Sin hallarse precisamente en la posición, un tanto grotesca, del gran Sully,
no sería menos ridículo en Francis Osbaldistone el disertar prolijamente con
William Tresham acerca de su nacimiento, de su educación y de sus lazos de
parentesco. Lucharé, por tanto, cuanto pueda, contra el dominio del amor propio
y procuraré no hablar palabra de lo que ya conocéis. Cosas, empero, habrá que
tenga que recordar, porque, aparte de que han decidido de mi destino, el tiempo
las habrá quizá borrado de vuestra memoria.

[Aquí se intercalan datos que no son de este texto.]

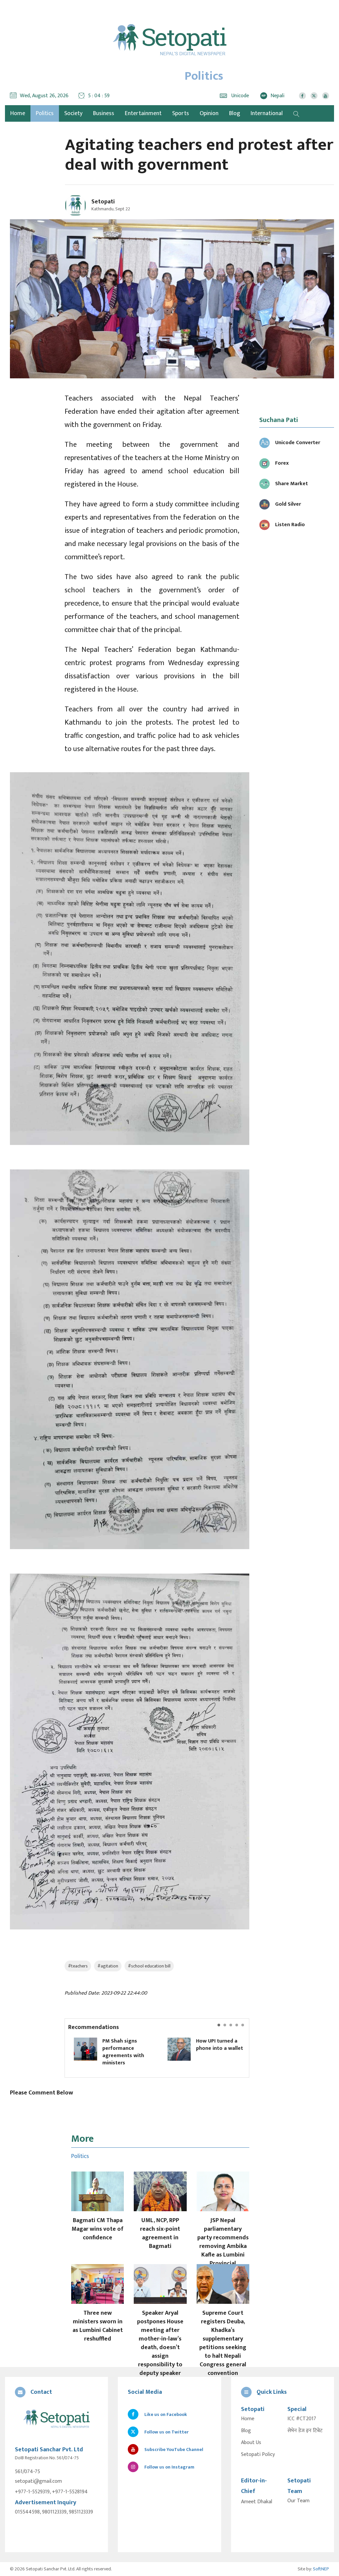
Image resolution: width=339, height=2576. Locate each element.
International (267, 113)
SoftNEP (321, 2569)
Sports (180, 113)
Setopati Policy (258, 2454)
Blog (234, 113)
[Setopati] (56, 2419)
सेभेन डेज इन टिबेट (304, 2431)
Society (73, 113)
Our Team (298, 2501)
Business (103, 113)
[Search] (296, 113)
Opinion (209, 113)
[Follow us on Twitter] (314, 95)
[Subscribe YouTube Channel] (325, 95)
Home (247, 2419)
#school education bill (149, 1966)
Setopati (103, 202)
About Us (251, 2442)
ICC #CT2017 (301, 2419)
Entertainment (143, 113)
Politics (45, 113)
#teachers (78, 1966)
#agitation (107, 1966)
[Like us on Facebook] (302, 95)
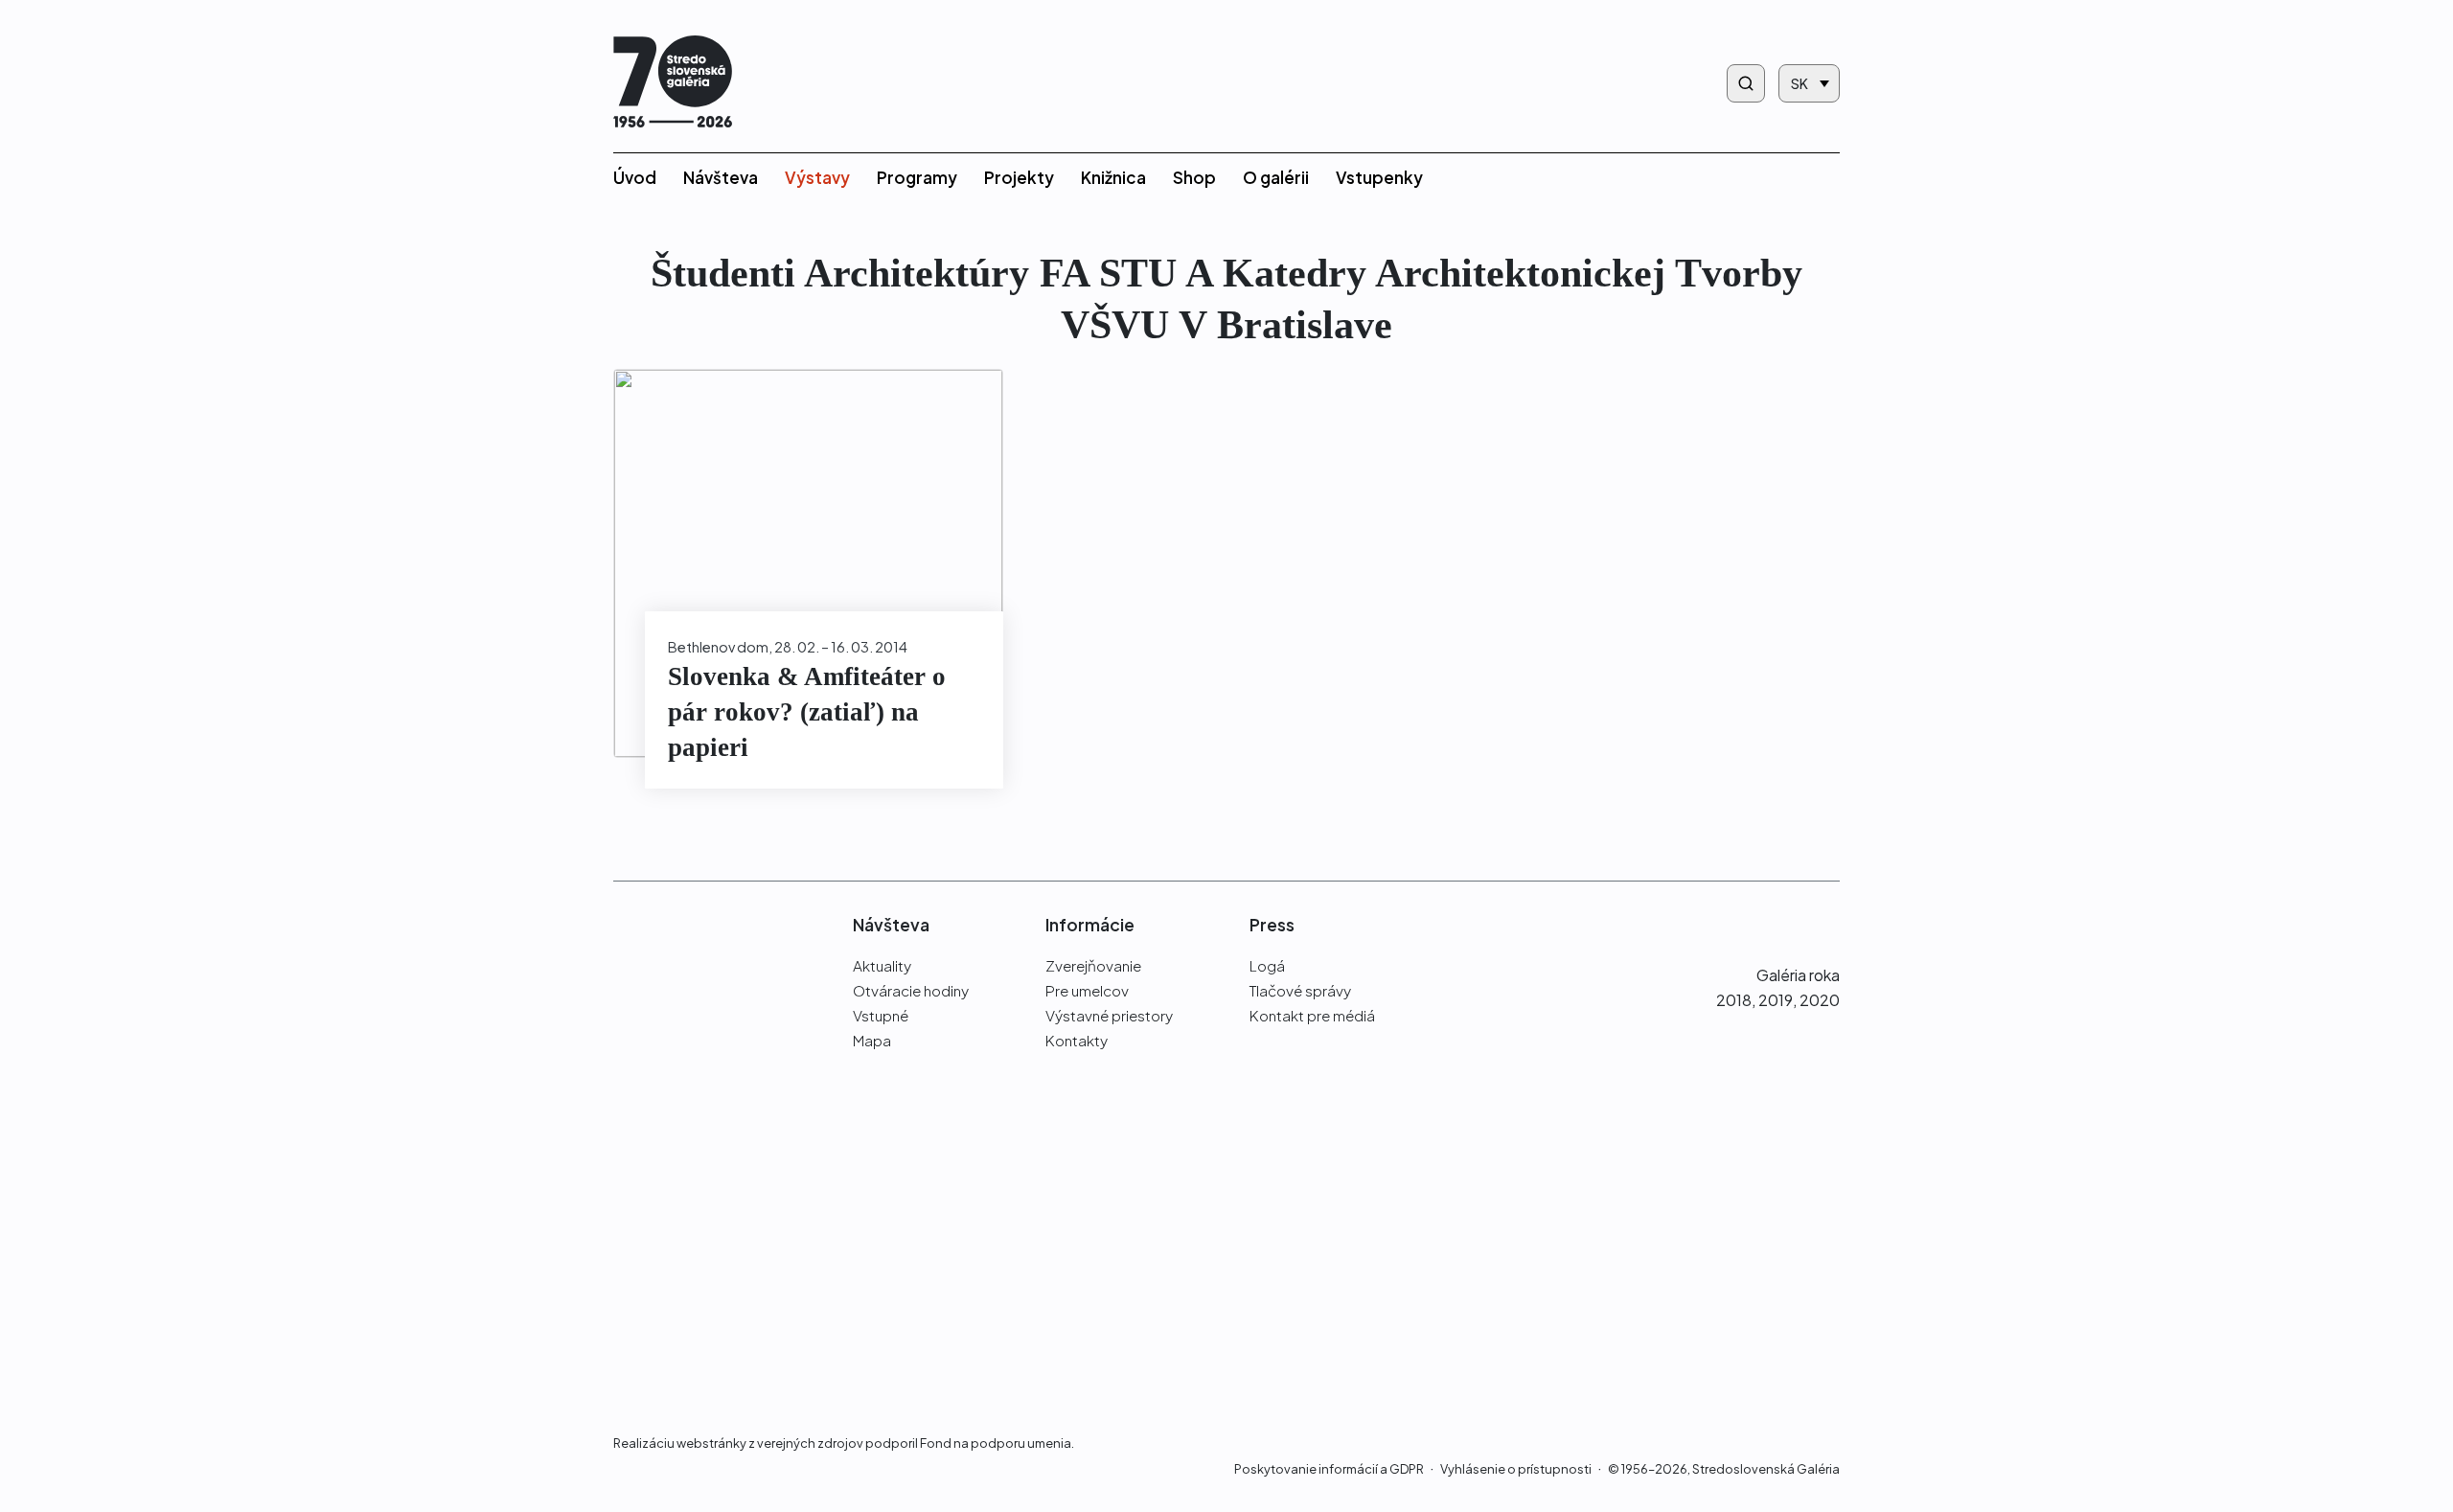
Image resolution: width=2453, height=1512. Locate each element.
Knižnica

Debéis haber conservado el recuerdo de mi padre, puesto que, estando asociado
con el vuestro, lo conocisteis desde vuestra infancia. Habían ya pasado para él
sus días felices, y la edad y las dolencias habían amortiguado el ardor que
desplegaba en sus especulaciones y empresas. Hubiera sido menos rico, sin duda,
pero igualmente dichoso tal vez, si hubiese consagrado al progreso de las
ciencias aquella voluntad de hierro, aquella viva inteligencia y aquella mirada
de águila que puso al servicio de las operaciones comerciales. No obstante, hay
en sus vicisitudes atractivo bastante poderoso para fascinar a un espíritu audaz
aun dejando a un lado el afán del lucro. Quien fía la embarcación a las
inconstantes olas debe unir la experiencia del piloto a la seguridad del
navegante, y, aun así, se expone a naufragar si el soplo de la fortuna no le es
propicio.
Mezcla de forzada vigilancia y de azar inevitable, se ofrece a menudo la
terrible alternativa: ¿triunfará la prudencia de la fortuna, o la fortuna
derribará los cálculos de la prudencia? Y entonces se ponen de relieve las
energías múltiples del alma a la par que sus sentimientos, y el comercio
adquiere todo el prestigio del juego sin ofrecer la inmoralidad de éste.
En 1715, cuando aún no había cumplido yo mis veinte años, fui llamado
bruscamente desde Burdeos a Londres para recibir de mi padre importantes
noticias.
No olvidaré en mi vida nuestra primera entrevista.